| Title | Representation of Unknown Parameters in Geothermal Model Calibration |
|---|---|
| Authors | R. Nicholson, O.J. Maclaren, J.P. O`Sullivan, M.J. O`Sullivan, A. Suzuki and E.K. Bjarkason |
| Year | 2020 |
| Conference | New Zealand Geothermal Workshop |
| Keywords | Geothermal model calibration, uncertainty quantification, ensemble-based methods, parameterisation, reservoir modelling |
| Abstract | Computational reservoir models are commonly used to inform management decisions in the geothermal energy sector. With a well-calibrated model, a range of future scenarios can be simulated and informed decisions can be made. However, the task of calibrating large-scale geothermal models is challenging, both from a conceptual standpoint and in terms of computational cost.

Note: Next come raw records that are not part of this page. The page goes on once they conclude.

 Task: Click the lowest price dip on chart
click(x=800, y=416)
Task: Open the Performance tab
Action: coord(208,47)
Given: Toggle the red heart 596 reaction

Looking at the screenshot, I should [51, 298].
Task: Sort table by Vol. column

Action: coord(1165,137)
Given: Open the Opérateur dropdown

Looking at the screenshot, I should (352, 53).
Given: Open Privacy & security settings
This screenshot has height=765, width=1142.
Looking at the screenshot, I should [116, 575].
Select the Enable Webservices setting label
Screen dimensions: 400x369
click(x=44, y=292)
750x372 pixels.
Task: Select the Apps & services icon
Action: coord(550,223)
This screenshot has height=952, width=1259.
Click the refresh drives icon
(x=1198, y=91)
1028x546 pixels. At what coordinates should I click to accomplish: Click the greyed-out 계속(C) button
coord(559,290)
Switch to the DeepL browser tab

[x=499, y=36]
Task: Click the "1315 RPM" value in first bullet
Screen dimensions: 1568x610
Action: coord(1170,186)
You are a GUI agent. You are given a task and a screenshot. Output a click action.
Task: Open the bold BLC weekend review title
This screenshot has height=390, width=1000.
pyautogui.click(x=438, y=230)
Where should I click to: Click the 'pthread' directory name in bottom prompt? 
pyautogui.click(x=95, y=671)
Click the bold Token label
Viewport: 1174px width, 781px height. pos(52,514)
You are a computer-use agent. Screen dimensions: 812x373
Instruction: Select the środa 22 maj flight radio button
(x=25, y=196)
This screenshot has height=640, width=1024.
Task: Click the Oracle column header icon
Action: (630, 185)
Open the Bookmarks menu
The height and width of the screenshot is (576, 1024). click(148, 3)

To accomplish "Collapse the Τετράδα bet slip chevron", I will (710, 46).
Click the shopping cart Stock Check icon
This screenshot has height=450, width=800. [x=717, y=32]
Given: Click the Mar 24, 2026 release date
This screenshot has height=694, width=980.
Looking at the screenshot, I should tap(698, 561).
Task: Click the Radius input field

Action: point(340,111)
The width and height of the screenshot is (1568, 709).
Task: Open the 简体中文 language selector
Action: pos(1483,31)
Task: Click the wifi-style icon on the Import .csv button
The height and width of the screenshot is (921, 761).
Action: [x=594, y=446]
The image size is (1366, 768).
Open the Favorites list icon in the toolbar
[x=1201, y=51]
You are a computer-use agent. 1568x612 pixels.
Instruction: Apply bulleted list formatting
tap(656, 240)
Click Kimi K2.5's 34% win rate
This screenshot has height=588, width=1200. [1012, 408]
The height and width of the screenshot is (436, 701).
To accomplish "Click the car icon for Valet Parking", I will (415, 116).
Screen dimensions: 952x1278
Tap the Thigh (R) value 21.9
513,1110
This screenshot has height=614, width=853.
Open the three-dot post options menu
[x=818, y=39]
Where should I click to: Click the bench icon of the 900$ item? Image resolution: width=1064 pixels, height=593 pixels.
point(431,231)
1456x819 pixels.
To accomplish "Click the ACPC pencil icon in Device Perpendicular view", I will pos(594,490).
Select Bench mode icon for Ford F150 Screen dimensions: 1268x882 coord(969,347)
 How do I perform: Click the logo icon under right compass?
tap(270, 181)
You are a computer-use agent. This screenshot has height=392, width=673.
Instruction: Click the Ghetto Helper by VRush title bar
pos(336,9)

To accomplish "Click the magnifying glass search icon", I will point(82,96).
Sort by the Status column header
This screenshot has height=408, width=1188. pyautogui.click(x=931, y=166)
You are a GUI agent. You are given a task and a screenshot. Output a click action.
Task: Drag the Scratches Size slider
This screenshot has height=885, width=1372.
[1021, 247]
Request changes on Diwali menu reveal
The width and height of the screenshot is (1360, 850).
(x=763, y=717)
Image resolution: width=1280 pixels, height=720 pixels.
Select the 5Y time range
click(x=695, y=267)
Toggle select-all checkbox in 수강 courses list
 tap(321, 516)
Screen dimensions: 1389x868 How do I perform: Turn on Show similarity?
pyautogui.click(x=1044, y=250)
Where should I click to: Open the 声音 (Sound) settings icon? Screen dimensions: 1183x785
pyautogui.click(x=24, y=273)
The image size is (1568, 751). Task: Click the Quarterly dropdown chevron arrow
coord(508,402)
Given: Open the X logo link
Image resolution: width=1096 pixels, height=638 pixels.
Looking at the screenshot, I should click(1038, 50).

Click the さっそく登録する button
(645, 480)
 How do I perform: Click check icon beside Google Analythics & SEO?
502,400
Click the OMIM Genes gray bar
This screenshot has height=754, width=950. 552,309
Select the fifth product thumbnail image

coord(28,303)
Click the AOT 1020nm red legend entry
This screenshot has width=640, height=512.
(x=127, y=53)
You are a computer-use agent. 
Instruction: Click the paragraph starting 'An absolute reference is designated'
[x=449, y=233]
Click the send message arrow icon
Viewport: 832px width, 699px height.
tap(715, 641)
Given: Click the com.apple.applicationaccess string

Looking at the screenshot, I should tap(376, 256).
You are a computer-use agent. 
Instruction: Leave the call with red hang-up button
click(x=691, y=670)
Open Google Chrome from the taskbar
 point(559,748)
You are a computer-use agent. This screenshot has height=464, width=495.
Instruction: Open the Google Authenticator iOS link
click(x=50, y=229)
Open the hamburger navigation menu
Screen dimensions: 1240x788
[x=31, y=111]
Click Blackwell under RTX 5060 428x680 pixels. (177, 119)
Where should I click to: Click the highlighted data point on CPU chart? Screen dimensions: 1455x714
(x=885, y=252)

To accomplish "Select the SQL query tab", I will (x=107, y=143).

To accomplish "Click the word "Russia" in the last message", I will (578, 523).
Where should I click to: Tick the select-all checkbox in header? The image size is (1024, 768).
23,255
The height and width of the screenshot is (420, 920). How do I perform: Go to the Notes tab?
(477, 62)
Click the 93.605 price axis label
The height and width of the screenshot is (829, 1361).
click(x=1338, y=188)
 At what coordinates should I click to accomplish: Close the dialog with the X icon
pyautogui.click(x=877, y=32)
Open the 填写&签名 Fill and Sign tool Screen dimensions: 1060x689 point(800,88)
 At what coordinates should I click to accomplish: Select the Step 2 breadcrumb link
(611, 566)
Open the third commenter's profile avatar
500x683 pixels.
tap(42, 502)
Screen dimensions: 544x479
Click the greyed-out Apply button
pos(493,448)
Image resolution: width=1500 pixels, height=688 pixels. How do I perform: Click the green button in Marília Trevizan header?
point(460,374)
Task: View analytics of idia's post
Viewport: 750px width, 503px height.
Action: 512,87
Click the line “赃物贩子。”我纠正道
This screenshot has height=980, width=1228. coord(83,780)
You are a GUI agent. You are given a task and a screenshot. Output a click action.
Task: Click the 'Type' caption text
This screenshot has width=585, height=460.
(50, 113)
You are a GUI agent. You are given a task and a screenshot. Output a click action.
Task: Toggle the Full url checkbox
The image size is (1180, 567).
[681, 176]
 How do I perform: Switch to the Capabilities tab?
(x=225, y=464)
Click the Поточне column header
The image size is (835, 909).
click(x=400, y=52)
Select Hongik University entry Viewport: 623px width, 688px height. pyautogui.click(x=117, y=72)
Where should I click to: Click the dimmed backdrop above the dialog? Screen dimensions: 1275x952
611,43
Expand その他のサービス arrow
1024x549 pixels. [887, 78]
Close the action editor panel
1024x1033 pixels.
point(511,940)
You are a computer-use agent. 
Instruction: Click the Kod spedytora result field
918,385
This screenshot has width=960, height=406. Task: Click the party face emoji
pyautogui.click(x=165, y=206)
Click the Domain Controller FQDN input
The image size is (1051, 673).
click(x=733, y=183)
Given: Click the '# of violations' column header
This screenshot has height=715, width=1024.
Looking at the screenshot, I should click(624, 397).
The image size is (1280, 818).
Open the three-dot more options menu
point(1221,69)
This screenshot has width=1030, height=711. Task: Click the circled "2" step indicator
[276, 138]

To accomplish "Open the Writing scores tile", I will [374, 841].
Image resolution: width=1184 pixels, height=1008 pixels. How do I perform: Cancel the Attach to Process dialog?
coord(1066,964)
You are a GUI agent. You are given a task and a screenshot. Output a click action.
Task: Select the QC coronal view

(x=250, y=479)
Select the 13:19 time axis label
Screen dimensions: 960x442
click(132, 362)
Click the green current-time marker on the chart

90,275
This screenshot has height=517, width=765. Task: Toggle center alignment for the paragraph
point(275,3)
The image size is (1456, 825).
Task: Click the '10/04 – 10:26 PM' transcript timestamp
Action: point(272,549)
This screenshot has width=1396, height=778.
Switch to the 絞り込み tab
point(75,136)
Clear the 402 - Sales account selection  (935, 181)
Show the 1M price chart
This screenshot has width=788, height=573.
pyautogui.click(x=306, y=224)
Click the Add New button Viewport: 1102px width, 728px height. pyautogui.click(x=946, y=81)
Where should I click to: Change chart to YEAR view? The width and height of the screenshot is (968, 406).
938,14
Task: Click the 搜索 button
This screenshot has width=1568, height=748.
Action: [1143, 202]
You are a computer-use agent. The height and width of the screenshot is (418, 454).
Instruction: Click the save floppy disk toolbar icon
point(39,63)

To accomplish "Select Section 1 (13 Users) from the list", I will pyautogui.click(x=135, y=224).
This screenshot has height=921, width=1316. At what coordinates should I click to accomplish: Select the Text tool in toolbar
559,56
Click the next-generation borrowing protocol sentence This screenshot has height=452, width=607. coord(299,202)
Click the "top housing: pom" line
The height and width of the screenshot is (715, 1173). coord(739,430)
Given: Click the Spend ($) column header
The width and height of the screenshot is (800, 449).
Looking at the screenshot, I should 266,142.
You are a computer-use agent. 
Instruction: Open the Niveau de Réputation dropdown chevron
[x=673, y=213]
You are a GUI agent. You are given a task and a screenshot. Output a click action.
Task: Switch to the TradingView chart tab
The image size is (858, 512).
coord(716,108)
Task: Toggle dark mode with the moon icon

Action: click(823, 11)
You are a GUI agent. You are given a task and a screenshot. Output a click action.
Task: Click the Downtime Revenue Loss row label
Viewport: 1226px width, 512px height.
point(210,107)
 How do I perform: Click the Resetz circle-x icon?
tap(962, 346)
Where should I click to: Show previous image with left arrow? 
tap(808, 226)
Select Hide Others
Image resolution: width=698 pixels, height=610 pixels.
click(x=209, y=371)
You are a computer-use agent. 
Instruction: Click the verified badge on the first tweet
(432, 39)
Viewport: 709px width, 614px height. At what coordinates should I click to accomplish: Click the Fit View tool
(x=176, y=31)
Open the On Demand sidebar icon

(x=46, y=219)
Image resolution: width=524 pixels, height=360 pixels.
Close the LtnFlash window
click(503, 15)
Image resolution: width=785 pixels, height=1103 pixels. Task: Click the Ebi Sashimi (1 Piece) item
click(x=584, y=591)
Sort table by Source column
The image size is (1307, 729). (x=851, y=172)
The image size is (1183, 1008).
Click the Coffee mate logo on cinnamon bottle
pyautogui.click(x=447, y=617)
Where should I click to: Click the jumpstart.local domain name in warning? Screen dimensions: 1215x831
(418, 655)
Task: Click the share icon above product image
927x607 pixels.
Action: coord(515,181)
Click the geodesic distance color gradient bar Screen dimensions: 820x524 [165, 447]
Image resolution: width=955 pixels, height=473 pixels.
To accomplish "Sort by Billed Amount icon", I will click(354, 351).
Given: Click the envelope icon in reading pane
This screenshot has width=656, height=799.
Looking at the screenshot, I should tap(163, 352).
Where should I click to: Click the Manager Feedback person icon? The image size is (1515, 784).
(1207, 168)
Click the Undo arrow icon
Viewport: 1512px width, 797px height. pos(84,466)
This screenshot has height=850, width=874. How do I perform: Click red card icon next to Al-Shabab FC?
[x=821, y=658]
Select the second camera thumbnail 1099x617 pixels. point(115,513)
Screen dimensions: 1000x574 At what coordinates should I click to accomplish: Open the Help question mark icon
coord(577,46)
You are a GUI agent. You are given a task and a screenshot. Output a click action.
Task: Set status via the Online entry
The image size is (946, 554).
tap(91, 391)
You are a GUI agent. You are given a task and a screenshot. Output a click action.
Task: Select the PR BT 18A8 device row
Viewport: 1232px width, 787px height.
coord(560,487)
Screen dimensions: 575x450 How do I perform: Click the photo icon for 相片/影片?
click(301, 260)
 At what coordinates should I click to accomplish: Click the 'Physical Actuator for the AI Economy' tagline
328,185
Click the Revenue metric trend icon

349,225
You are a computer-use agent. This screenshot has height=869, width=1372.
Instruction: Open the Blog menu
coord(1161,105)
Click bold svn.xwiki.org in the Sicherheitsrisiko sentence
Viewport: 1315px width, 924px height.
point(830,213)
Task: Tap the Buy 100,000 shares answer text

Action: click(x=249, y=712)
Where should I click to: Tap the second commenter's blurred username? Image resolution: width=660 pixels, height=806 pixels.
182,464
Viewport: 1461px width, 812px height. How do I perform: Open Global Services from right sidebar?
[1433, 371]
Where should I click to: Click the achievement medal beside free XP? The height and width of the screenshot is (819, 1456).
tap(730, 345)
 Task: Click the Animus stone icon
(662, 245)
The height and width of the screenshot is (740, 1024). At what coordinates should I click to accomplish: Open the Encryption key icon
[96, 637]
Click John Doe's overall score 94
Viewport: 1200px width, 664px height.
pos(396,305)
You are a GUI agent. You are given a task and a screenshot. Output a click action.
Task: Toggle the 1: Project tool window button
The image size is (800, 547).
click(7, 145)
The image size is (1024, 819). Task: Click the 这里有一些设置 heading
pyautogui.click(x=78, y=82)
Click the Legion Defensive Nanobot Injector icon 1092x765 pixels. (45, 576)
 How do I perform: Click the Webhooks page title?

Furthermore, decision-makers typically desire the quantification of uncertainty and confidence in any calibration results. These problems have been addressed quite successfully in related fields, such as petroleum engineering, by using so-called ensemble-based uncertainty quantification methods. Ensemble-based methods use a small collection (ensemble) of models, with each ensemble member having different values for the model parameters (such as deep mass and heat sources or subsurface permeabilities). The associated calibration methods guide this ensemble of different models to regions in parameter space which provide adequate matches to the measured field data, while ensuring an appropriate diversity of models to characterise uncertainty. In the Bayesian framework, ideally, the distribution of the ensemble should converge to the posterior probability distribution representing this uncertainty, i.e., the probability distribution of the unknown parameters given the measured field data. A crucial task in ensemble methods, as well as in uncertainty quantification in general, is to simultaneously allow the parameters of interest to be uncertain and variable, while also being physically sensible (i.e., realistic). Careful parameterisations of the unknown parameters can fulfil these two objectives. In the context of ensemble-based methods, such parameterisations should also correspond to easy-to-evaluate prior terms. Here we propose a variety of possible parameterisations for deep mass and heat sources and subsurface permeabilities for use in the calibration of geothermal reservoir models. Each of the parameterisations presented can easily be implemented within an ensemble-based framework for model calibration. |